以往心力衰竭的治療多著重于緩解血流動力學的變化,緩解癥狀。而在循證醫學理論指導下的一大批國際多中心、大規模隨機雙盲對照試驗以死亡率及心血管事件為重要觀察終點。這些臨床研究提供了大量新的令人信服的有力證據,給予心力衰竭治療以新的面貌。澄清了過去很多模糊的認識。洋地黃是傳統的正性肌力藥,在臨床上應用已有200多年的歷史,公認適用于心衰伴房顫,但對心衰伴竇律者是否有利一直存在爭議,對于舒張功能衰竭是否適用缺乏有力的證據,在心肌梗死后使用的安全性也受到懷疑。近年來完成的幾次大規模的多中心前瞻性隨機試驗受到人們的廣泛關注。PROVED、RADIANCE及DIG、SPRINT研究結果[2]表明,洋地黃仍是治療心衰最佳的正性肌力藥,心衰患者無論有無房顫均需給予地高辛,尤其與血管緊張素轉換酶抑制劑合用時,能增加效果,減少副作用。實驗性研究結果曾令人鼓舞地顯示CAMP依賴性正性肌力藥(β-受體激動劑和磷酸二酶的抑制劑)具有良好的血流動力學作用,應用于臨床并被寄予厚望,但PROMISE與PRIMEⅡ試驗均因治療組死亡率增高,臨床終點指標未得到改善而被迫提前終止。它們能改善急性期的血流動力學,但長期應用則增加了死亡率。目前已公認,除洋地黃以外的正性肌力藥僅限于終末期心衰準備作心臟移植的患者,或短期應用于部分急性左心功能不全者。此外血管緊張素轉移酶抑制劑及β-腎上腺能受體阻滯劑降低心衰患者死亡率的重要作用,也是近年來在循證醫學指導下,由一系列大規模多中心臨床試驗提供了大量證據,而給予的新認識[2]。關于高血壓的藥物治療,目前認為治療有效的標準除降壓作用外,還應包括對心血管并發癥發病率、死亡率及靶器官損害的影響。鈣拮抗劑廣泛地用于治療高血壓病,但單純安全降壓已經不再是用鈣拮抗劑的唯一目的了,當前循證醫學要求回答死亡率/發病率問題。雖然鈣拮抗劑的引入已十多年,遺憾的是,尚無有關其對高血壓患者重要疾病終點影響的隨機臨床試驗資料。
########################################
探究材料.
1. 列出这段谈心力衰竭与高血压治疗的节选中提到的全部临床试验名称。
2. 从"以往心力衰竭的治療多著重于緩"开始，一直到"終點影響的隨機臨床試驗資料。"为止，把节选中的这部分文字原样抄出。

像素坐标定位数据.
########################################
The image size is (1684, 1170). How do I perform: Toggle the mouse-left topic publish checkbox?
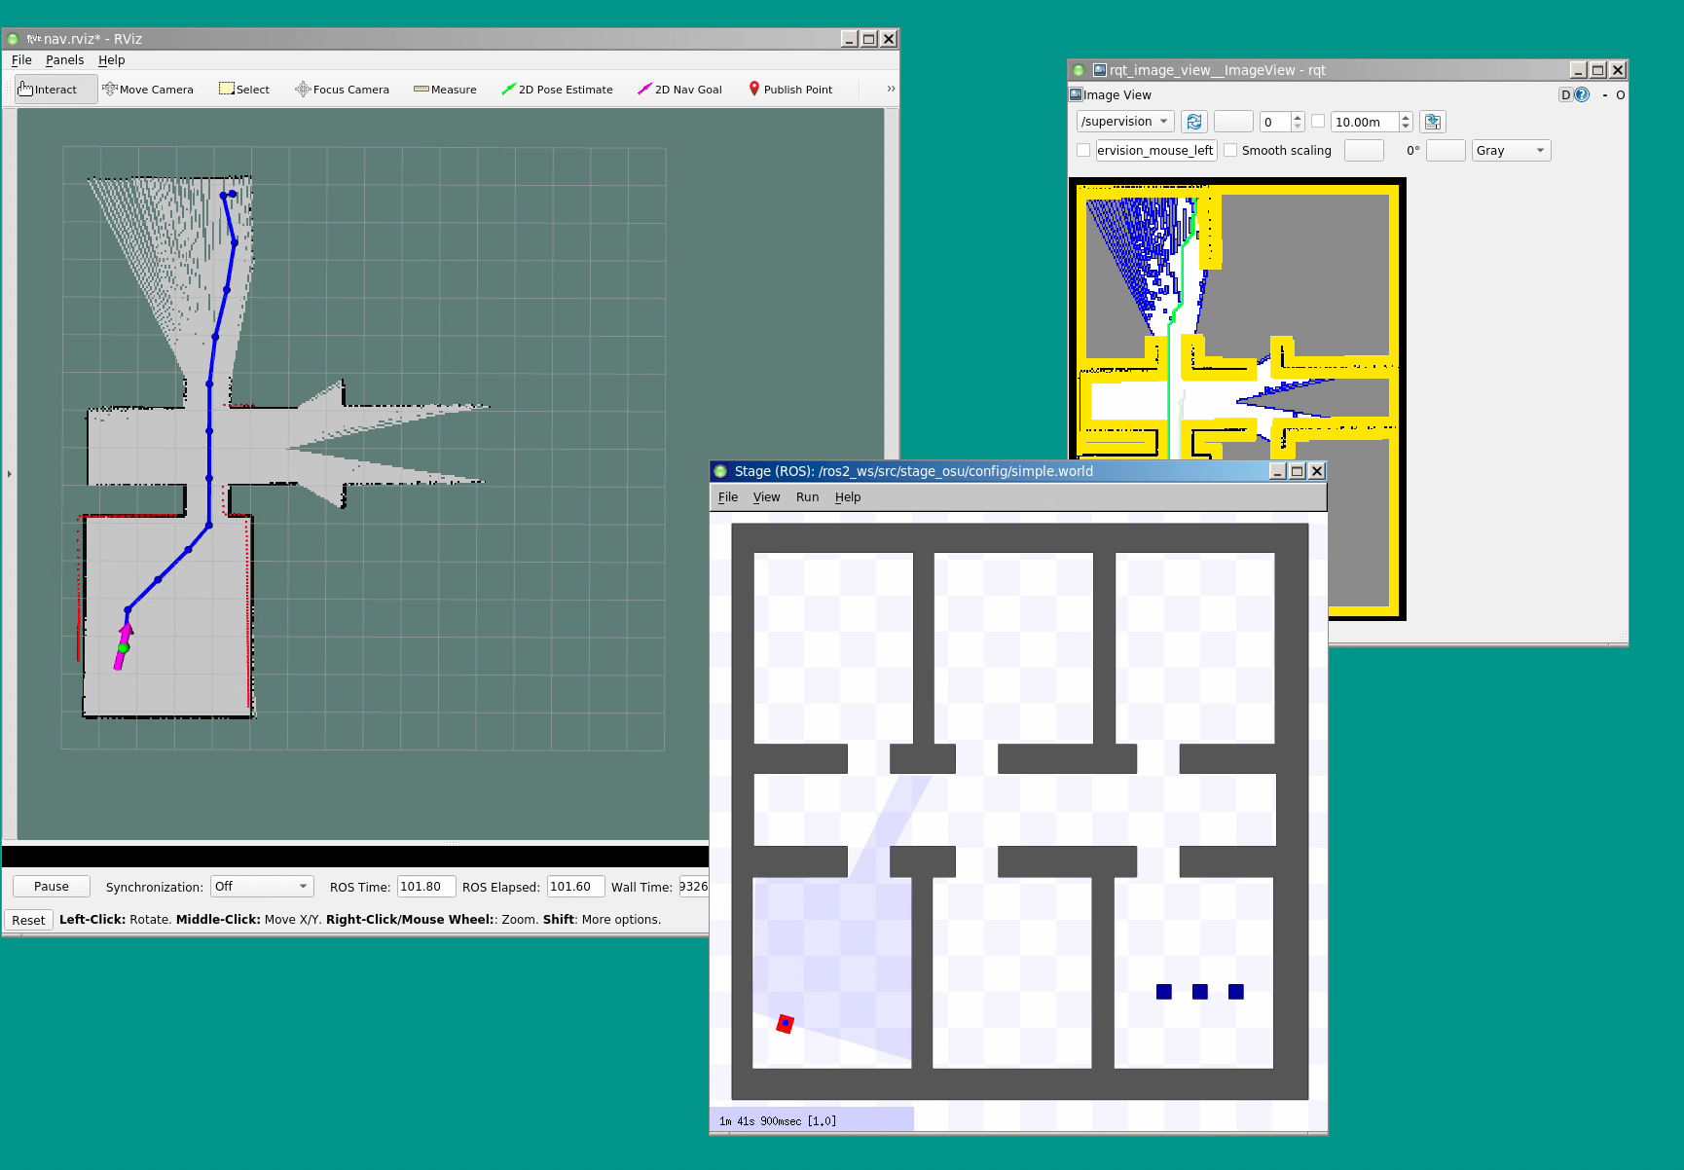(x=1083, y=150)
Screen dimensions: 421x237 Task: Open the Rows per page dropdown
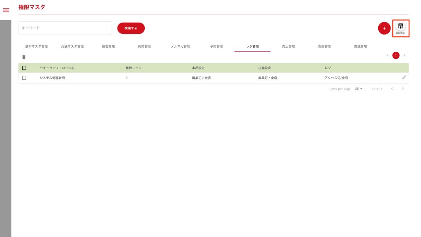(x=359, y=89)
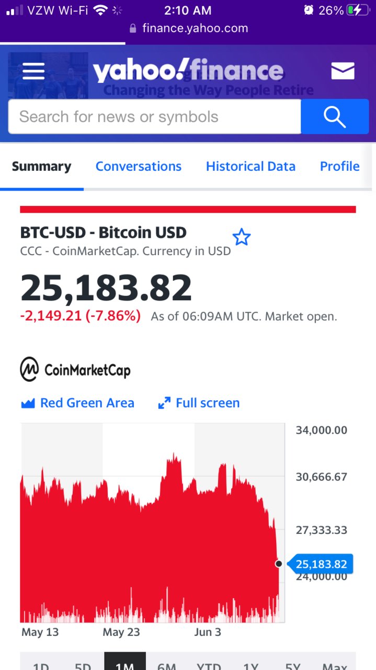Switch to the Conversations tab
The width and height of the screenshot is (376, 670).
pos(139,167)
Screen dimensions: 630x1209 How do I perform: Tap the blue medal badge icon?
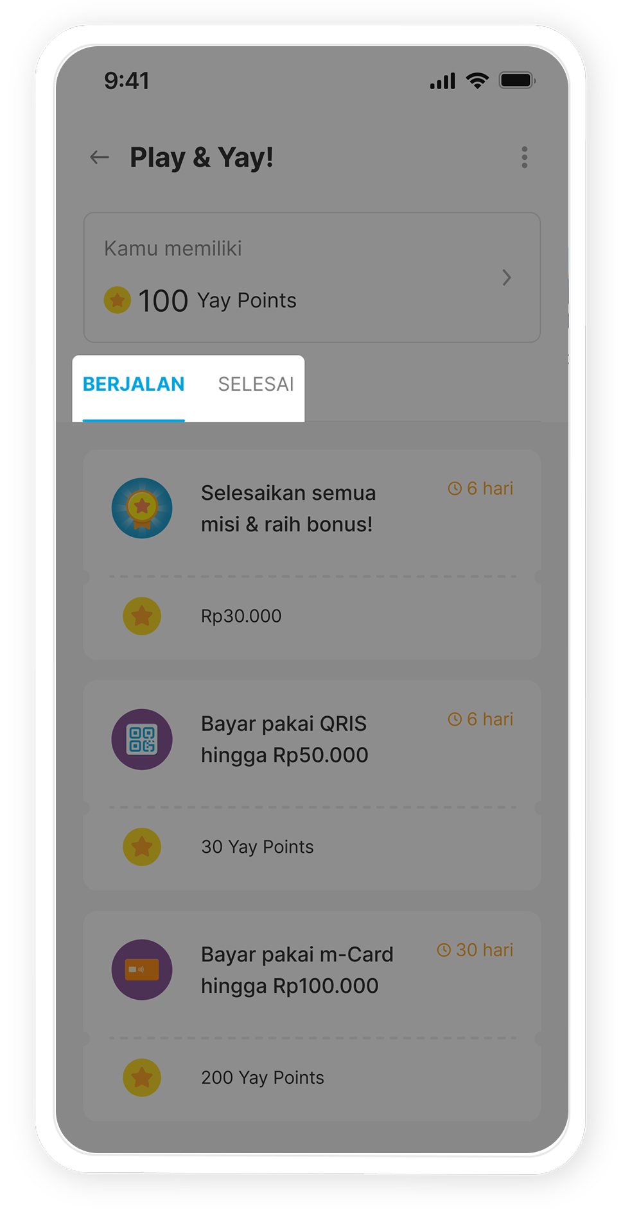point(142,508)
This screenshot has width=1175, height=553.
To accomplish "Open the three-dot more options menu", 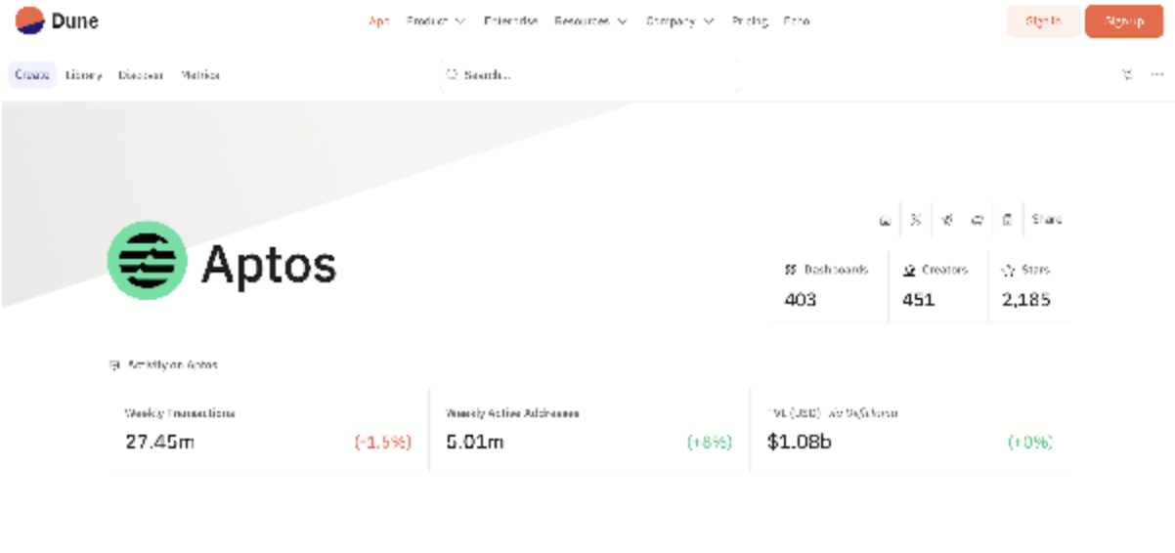I will point(1157,74).
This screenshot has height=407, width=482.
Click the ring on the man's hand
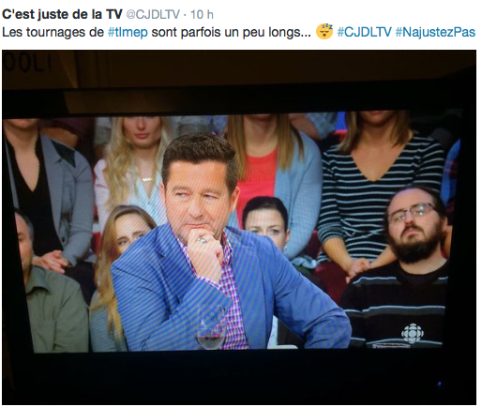(202, 240)
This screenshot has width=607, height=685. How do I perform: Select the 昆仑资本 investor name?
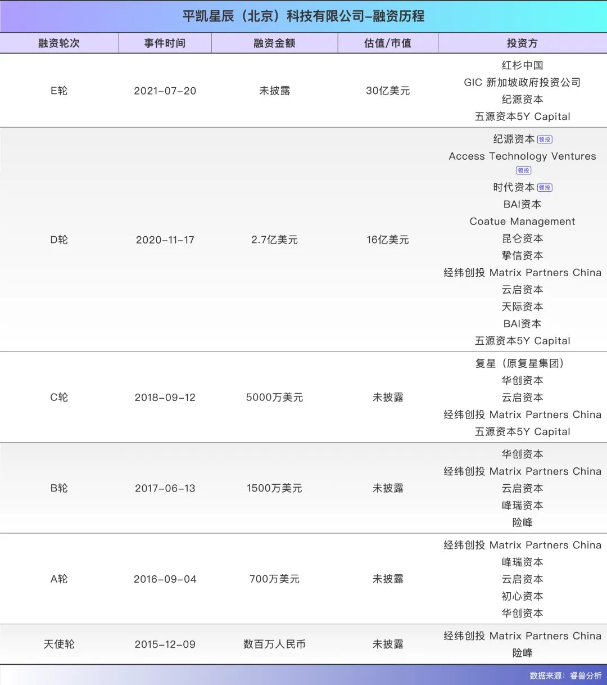pyautogui.click(x=522, y=238)
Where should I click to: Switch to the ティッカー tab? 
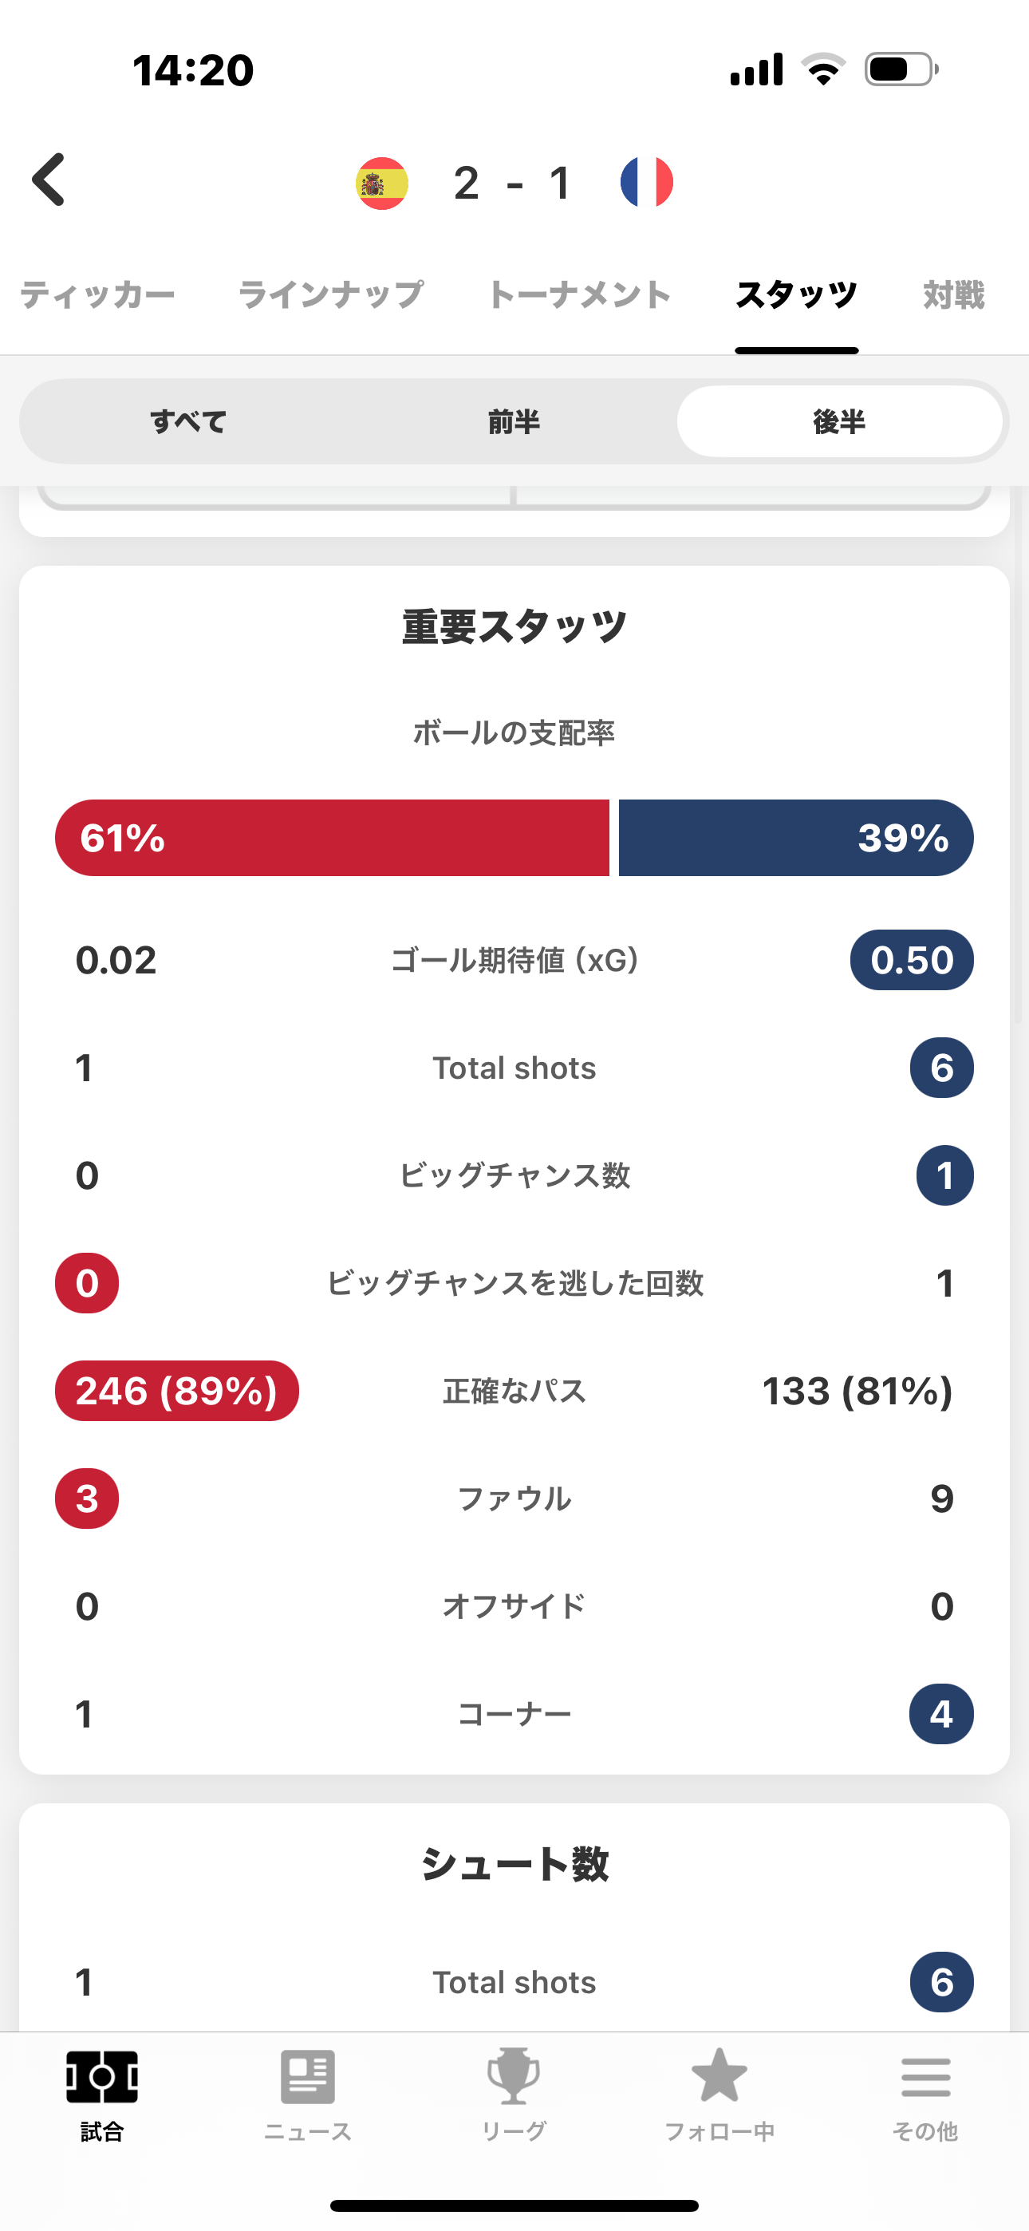98,295
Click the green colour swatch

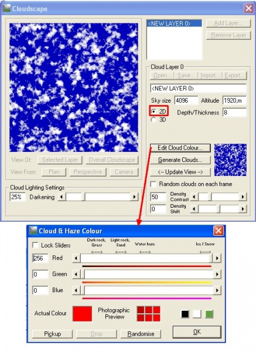coord(209,314)

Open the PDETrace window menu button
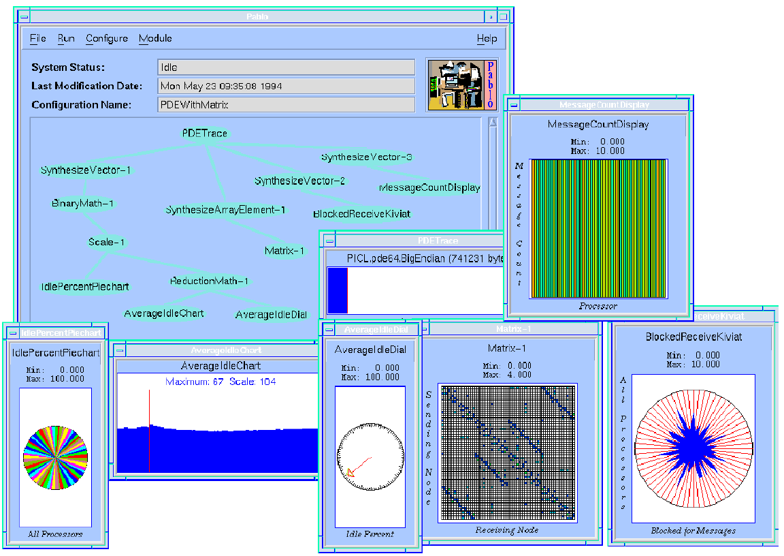coord(329,241)
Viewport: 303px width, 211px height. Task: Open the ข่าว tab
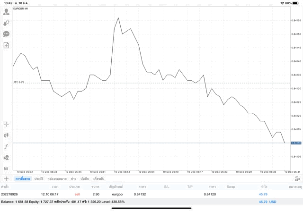(73, 179)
########################################
逐题答案.
1. PROVED、RADIANCE、DIG、SPRINT、PROMISE、PRIMEⅡ

2.
以往心力衰竭的治療多著重于緩解血流動力學的變化,緩解癥狀。而在循證醫學理論指導下的一大批國際多中心、大規模隨機雙盲對照試驗以死亡率及心血管事件為重要觀察終點。這些臨床研究提供了大量新的令人信服的有力證據,給予心力衰竭治療以新的面貌。澄清了過去很多模糊的認識。洋地黃是傳統的正性肌力藥,在臨床上應用已有200多年的歷史,公認適用于心衰伴房顫,但對心衰伴竇律者是否有利一直存在爭議,對于舒張功能衰竭是否適用缺乏有力的證據,在心肌梗死后使用的安全性也受到懷疑。近年來完成的幾次大規模的多中心前瞻性隨機試驗受到人們的廣泛關注。PROVED、RADIANCE及DIG、SPRINT研究結果[2]表明,洋地黃仍是治療心衰最佳的正性肌力藥,心衰患者無論有無房顫均需給予地高辛,尤其與血管緊張素轉換酶抑制劑合用時,能增加效果,減少副作用。實驗性研究結果曾令人鼓舞地顯示CAMP依賴性正性肌力藥(β-受體激動劑和磷酸二酶的抑制劑)具有良好的血流動力學作用,應用于臨床并被寄予厚望,但PROMISE與PRIMEⅡ試驗均因治療組死亡率增高,臨床終點指標未得到改善而被迫提前終止。它們能改善急性期的血流動力學,但長期應用則增加了死亡率。目前已公認,除洋地黃以外的正性肌力藥僅限于終末期心衰準備作心臟移植的患者,或短期應用于部分急性左心功能不全者。此外血管緊張素轉移酶抑制劑及β-腎上腺能受體阻滯劑降低心衰患者死亡率的重要作用,也是近年來在循證醫學指導下,由一系列大規模多中心臨床試驗提供了大量證據,而給予的新認識[2]。關于高血壓的藥物治療,目前認為治療有效的標準除降壓作用外,還應包括對心血管并發癥發病率、死亡率及靶器官損害的影響。鈣拮抗劑廣泛地用于治療高血壓病,但單純安全降壓已經不再是用鈣拮抗劑的唯一目的了,當前循證醫學要求回答死亡率/發病率問題。雖然鈣拮抗劑的引入已十多年,遺憾的是,尚無有關其對高血壓患者重要疾病終點影響的隨機臨床試驗資料。